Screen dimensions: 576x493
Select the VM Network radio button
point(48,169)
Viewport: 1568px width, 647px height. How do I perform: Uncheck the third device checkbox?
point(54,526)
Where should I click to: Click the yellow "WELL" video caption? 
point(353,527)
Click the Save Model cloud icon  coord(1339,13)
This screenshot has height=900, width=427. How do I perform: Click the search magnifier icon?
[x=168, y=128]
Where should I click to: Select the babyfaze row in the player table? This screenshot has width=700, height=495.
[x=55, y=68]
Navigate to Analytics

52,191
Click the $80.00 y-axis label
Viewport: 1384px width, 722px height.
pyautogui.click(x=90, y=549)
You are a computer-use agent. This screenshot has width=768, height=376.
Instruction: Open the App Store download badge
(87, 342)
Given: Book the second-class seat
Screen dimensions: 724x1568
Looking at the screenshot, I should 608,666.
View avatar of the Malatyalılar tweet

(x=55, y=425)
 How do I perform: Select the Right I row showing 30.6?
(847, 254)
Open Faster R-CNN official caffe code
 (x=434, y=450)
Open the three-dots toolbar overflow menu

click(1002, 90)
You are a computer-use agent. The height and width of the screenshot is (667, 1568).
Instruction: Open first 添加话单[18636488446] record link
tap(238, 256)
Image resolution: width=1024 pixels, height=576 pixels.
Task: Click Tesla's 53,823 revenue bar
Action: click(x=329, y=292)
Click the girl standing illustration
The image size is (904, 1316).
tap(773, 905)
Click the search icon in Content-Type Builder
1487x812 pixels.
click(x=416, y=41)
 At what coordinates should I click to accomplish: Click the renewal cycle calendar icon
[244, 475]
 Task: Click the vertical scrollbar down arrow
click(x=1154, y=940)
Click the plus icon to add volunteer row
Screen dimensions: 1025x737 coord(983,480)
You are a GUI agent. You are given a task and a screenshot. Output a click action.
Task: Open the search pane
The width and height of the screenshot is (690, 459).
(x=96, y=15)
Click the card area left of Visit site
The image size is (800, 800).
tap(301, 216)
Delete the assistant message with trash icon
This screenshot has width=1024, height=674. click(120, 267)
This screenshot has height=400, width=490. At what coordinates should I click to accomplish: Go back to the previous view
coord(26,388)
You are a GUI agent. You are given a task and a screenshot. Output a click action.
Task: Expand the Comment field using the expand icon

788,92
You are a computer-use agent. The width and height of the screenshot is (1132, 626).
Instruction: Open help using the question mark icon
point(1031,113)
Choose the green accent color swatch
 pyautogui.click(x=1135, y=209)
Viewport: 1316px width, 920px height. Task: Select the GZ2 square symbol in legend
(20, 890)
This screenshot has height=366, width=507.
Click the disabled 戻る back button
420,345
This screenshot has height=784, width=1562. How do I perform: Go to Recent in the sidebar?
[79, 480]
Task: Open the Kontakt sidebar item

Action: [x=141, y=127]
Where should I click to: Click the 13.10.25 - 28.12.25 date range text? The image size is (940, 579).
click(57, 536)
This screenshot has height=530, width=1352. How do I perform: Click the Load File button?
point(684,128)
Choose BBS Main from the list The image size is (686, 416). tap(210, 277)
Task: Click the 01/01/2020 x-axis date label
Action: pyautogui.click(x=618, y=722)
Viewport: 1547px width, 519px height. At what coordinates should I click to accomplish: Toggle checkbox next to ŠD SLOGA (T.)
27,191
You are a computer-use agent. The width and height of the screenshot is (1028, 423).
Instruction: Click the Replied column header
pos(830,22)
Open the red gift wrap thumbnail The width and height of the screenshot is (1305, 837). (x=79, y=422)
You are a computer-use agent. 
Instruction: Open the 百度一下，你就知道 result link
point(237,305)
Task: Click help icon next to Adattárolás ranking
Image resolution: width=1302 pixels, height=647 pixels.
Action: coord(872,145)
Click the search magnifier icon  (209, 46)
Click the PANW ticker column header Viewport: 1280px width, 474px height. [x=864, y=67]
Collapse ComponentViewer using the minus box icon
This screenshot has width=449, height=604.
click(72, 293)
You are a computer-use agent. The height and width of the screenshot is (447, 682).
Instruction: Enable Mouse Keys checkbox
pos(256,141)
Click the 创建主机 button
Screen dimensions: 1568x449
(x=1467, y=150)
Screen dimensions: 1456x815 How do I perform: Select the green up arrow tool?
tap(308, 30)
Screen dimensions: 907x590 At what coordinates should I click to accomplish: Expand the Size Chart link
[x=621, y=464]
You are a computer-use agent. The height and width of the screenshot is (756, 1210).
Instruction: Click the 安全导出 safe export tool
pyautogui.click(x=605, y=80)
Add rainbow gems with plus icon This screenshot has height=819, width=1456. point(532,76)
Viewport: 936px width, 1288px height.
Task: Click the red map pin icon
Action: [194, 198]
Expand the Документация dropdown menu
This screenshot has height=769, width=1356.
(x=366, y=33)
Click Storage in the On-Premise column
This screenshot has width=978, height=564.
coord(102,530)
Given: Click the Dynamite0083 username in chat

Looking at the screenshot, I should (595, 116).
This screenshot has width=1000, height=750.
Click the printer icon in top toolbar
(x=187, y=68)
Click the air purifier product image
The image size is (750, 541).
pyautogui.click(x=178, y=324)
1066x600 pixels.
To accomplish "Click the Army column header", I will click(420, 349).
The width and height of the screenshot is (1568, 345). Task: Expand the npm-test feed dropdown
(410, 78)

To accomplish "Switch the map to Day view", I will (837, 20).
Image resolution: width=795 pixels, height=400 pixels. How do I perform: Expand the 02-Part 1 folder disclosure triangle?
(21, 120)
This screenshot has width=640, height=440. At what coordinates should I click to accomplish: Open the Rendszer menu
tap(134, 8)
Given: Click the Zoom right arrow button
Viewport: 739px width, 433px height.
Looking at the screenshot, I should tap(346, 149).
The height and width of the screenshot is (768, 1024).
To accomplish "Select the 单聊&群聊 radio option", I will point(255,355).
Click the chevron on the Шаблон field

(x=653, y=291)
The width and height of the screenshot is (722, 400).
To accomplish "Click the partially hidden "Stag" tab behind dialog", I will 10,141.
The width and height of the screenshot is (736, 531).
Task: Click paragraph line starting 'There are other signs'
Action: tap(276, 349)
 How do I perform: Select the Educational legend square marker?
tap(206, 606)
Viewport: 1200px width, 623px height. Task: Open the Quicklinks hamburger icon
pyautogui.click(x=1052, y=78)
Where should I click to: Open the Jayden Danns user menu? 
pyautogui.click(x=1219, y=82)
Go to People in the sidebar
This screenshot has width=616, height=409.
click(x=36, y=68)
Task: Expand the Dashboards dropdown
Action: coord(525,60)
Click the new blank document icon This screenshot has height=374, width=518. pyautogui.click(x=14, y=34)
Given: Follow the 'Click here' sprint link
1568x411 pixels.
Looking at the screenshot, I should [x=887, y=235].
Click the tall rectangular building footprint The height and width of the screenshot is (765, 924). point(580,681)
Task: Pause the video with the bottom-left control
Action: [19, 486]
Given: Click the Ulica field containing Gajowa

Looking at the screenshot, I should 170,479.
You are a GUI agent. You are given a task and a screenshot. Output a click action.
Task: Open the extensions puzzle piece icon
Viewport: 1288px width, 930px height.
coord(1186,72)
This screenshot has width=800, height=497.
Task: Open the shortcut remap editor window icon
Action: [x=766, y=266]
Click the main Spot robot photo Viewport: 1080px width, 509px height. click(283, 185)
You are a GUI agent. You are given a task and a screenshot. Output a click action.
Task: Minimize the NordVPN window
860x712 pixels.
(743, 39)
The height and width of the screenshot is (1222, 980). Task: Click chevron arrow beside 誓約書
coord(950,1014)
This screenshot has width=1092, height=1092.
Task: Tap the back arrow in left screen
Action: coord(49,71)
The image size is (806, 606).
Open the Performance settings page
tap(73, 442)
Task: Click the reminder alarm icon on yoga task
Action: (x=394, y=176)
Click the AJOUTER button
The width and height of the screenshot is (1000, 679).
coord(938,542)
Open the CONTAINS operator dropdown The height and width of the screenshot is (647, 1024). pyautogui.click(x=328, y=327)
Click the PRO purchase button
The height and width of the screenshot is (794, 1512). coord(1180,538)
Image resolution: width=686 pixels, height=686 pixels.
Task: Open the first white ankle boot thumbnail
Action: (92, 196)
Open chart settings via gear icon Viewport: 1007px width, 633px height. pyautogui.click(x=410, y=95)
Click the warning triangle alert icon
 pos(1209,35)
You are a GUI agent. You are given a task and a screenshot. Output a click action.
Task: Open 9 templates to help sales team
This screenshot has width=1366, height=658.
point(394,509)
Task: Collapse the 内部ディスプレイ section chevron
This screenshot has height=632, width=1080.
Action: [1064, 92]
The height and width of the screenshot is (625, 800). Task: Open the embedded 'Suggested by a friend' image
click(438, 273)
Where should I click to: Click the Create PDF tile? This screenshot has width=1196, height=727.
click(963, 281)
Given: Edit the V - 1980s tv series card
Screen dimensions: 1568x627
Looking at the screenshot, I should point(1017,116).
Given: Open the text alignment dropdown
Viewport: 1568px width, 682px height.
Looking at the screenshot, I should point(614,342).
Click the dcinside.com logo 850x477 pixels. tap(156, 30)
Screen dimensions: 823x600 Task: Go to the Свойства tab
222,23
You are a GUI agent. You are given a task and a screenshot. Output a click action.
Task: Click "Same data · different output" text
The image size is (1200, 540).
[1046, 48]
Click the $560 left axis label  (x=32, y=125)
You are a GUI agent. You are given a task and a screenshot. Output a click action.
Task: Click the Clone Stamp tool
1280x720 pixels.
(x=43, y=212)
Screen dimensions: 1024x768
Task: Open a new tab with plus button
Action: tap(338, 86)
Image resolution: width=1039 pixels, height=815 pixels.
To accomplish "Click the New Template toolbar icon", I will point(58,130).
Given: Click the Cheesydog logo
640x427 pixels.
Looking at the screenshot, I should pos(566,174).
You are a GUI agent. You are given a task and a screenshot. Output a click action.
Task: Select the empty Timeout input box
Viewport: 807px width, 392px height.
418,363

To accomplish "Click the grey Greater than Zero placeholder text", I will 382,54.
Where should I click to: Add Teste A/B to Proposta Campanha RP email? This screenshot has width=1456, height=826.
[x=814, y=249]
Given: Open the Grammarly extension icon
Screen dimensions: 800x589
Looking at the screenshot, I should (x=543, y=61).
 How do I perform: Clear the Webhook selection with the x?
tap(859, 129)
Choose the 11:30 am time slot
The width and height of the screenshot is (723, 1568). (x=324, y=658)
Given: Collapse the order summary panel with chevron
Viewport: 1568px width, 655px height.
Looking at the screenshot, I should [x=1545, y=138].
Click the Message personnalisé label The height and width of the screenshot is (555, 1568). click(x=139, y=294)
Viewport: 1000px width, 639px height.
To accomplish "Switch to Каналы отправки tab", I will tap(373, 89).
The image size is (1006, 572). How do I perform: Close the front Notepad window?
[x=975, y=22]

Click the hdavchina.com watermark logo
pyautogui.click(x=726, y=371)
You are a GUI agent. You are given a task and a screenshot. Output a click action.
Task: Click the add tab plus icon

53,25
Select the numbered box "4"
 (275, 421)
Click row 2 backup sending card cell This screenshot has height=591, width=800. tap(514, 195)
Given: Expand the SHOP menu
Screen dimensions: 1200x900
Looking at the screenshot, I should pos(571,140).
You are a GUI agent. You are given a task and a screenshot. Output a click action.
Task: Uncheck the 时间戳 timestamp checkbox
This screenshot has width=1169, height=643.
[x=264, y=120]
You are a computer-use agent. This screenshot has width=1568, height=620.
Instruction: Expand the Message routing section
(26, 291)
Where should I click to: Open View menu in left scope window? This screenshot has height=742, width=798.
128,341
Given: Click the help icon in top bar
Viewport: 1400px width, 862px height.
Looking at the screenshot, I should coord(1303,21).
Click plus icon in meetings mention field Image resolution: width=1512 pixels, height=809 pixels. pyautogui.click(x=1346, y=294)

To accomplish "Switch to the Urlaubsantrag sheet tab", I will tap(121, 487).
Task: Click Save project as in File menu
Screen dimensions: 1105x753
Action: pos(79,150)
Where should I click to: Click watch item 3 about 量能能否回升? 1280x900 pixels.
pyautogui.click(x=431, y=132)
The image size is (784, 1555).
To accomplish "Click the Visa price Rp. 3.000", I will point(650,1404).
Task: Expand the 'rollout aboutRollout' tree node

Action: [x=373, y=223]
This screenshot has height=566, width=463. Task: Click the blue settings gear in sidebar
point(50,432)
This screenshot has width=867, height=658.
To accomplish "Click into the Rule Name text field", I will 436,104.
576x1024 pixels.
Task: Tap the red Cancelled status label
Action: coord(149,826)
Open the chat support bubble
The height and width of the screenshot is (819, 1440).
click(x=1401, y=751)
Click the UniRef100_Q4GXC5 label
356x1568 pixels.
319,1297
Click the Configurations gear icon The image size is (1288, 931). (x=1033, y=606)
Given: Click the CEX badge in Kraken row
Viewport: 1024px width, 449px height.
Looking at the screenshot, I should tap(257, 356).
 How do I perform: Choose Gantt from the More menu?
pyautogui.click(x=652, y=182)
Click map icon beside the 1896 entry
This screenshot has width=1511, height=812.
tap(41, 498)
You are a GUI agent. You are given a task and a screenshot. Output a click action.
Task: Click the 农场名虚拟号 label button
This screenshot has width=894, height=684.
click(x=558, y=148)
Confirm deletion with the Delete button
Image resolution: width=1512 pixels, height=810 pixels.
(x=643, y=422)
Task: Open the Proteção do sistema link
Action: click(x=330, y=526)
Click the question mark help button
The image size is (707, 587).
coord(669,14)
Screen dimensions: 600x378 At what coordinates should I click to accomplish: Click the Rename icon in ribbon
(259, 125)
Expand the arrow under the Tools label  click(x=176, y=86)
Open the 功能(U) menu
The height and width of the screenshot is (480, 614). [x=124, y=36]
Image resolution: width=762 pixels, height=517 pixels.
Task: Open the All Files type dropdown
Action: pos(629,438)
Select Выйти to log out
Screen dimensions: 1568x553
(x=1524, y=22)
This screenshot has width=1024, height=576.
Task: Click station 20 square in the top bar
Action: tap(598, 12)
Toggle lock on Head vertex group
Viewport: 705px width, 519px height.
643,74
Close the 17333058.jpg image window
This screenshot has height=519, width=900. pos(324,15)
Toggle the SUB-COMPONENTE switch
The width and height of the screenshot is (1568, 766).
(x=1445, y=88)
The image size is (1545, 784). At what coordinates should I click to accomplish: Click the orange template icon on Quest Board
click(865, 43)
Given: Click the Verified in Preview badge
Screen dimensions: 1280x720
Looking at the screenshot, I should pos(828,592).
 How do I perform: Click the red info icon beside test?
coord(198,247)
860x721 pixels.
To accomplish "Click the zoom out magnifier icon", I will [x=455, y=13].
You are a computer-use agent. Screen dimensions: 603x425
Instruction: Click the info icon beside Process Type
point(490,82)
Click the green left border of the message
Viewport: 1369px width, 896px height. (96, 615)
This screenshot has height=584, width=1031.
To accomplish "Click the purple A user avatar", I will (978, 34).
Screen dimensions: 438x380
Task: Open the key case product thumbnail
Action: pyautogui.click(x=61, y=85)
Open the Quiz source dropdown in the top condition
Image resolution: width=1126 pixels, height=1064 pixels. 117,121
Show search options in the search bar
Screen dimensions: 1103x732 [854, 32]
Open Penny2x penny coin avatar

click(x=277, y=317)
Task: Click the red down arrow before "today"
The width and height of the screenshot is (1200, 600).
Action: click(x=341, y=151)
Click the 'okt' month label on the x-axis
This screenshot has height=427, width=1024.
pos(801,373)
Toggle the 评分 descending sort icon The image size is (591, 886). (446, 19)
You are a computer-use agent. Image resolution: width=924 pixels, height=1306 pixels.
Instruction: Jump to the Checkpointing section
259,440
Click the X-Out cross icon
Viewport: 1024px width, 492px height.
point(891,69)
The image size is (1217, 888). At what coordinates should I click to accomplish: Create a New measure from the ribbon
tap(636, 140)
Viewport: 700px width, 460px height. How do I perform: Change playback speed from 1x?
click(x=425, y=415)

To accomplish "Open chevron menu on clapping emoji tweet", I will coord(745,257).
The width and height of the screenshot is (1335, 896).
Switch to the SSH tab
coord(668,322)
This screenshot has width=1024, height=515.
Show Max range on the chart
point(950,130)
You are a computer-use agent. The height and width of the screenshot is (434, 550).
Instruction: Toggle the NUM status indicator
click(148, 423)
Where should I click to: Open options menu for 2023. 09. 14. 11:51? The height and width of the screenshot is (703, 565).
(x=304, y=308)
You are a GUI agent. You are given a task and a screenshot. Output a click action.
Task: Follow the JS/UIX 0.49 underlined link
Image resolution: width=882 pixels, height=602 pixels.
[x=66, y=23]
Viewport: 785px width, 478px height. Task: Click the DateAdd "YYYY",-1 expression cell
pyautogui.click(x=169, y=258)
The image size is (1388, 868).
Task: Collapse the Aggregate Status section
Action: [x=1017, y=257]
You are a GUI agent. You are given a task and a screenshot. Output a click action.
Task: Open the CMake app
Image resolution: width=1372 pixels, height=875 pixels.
= = = = = = =
* **What is being asked**
Begin with the top line of the material and go as far as the line with "Click the Save". Set down those lines exactly, both ends included, and nothing more.

* **Exercise result**
Screen dimensions: 576x493
Select the VM Network radio button
point(48,169)
Viewport: 1568px width, 647px height. How do I perform: Uncheck the third device checkbox?
point(54,526)
Where should I click to: Click the yellow "WELL" video caption? 
point(353,527)
Click the Save Model cloud icon  coord(1339,13)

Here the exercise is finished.